Ben
Ben

Reputation: 66

Cache API Response In Database Or Filesystem

Most 3rd party API's are rate limited.

Let's say I'm fetching data from a REST service such as the Twitter API. I wish to display a list of tweets for a specific hashtag. For the purposes of this example, a large JSON response of 1,000 tweets is returned.


    {
      "tweets": {
        "1": {
          "tweet": "hello",
          "name": "ben",
          "date": "2018-01-01"
        },
        "2": {
          "tweet": "hi",
          "name": "dave",
          "date": "2018-01-02"
        },
        "3": {
          "tweet": "hey",
          "name": "holly",
          "date": "2018-01-03"
        }...
      }
    }

Each of the 1,000 tweets has their own properties; tweet, name, date.

If I called the Twitter Api on every page refresh we would soon hit the rate limit. I only need to grab a new list of tweets few minutes.

A cache mechanism is clearly required.

Which plan is better;

A) Store the entire JSON result on the local filesystem and parse when needed.

B) Store the entire JSON result in a database in one field ie "json_response" and parse when needed.

C) Loop over each tweet, inserting each tweet as a separate row with a table field for each parameter (tweet, creator name, date, time, url, image). Then using a SELECT query to return and rebuild the response.

If the entire result is stored as one, the database will become huge as the JSON response contains the properties and JSON structure "tweet, name, date" etc for each tweet.

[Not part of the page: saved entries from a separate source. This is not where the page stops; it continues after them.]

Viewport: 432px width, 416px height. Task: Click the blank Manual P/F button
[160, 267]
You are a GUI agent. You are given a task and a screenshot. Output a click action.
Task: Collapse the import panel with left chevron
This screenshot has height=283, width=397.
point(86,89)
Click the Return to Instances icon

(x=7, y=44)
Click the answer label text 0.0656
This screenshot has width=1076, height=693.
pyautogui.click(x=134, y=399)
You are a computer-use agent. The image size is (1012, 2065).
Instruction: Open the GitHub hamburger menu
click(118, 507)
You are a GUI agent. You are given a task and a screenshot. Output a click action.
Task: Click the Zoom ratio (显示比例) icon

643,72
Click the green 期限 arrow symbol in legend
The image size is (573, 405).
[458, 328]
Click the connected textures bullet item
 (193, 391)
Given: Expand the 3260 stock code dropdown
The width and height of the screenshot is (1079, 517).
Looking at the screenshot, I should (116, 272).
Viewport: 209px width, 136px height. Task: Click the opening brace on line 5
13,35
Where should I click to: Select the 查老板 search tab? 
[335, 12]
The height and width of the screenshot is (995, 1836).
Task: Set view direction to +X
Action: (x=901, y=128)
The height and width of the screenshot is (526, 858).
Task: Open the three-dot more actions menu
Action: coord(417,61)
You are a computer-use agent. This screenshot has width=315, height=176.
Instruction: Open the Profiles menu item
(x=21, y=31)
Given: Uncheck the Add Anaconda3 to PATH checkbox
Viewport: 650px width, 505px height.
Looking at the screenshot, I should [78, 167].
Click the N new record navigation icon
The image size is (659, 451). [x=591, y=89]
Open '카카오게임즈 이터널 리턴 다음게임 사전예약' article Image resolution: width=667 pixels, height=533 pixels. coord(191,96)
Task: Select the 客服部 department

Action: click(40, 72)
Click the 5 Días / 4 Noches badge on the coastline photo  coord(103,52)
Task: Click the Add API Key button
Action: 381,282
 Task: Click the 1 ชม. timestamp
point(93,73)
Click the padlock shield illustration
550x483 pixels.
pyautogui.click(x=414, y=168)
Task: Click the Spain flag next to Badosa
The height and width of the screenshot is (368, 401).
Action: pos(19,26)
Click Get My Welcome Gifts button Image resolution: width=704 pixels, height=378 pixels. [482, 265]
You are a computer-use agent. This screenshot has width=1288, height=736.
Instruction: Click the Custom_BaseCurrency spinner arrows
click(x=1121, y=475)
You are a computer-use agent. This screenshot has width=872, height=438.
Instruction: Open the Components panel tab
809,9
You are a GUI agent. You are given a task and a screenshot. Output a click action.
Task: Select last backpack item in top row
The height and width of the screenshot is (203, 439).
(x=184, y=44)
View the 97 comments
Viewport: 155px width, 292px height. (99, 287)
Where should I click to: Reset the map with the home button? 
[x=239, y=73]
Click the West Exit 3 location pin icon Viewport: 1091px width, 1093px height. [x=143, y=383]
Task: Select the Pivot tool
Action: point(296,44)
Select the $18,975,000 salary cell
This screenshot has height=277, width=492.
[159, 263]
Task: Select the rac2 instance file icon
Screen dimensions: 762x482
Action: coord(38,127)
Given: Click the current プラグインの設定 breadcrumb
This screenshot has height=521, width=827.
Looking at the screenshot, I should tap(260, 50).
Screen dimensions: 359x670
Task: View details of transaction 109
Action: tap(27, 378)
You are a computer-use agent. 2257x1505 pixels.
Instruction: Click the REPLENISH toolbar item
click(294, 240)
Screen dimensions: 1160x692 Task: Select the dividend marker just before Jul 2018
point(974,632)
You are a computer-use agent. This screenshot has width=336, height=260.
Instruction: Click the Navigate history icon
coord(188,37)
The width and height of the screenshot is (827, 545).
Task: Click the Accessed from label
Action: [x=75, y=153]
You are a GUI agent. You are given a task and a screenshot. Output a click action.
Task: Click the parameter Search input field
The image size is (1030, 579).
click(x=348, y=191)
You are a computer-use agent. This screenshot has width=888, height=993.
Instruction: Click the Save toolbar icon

If the data is split into corresponding fields, there is the additional INSERT/SELECT/DB connections and parsing time required. If new data is passed to the API result it will not be stored unless a new DB field is mapped.

Upvotes: 2

Views: 1361

Answers (1)

nibra
nibra

Reputation: 4028

Which plan is better

As so often, it depends.

Uniform Responses

If you have a limited set of response types, and you want to consume the results as is (without any additional filtering), use a standard cache solution (variant A). You could write one yourself, but there many ready-to-use solutions in the wild. Refreshing the cache means to retrieve all data from the API again.

Simple Database

If you store the results en bloc (variant B), you gain nothing but the database overhead over variant A. So it is not recommendable to do this.

Structured Database

If you split the response into separate records and store them individually (variant C), you get the best flexibility. Although database transactions need performance, that might be outweighed by not needing to parse the results again and again. You can filter the records by any criterion. For a refresh, you just need to fetch the data since the last update, saving bandwidth.

NoSQL Database

The best option in your case might be to store the individual records in a NoSQL database. It saves you from parsing the results individually and caters for changes in the result structure automatically.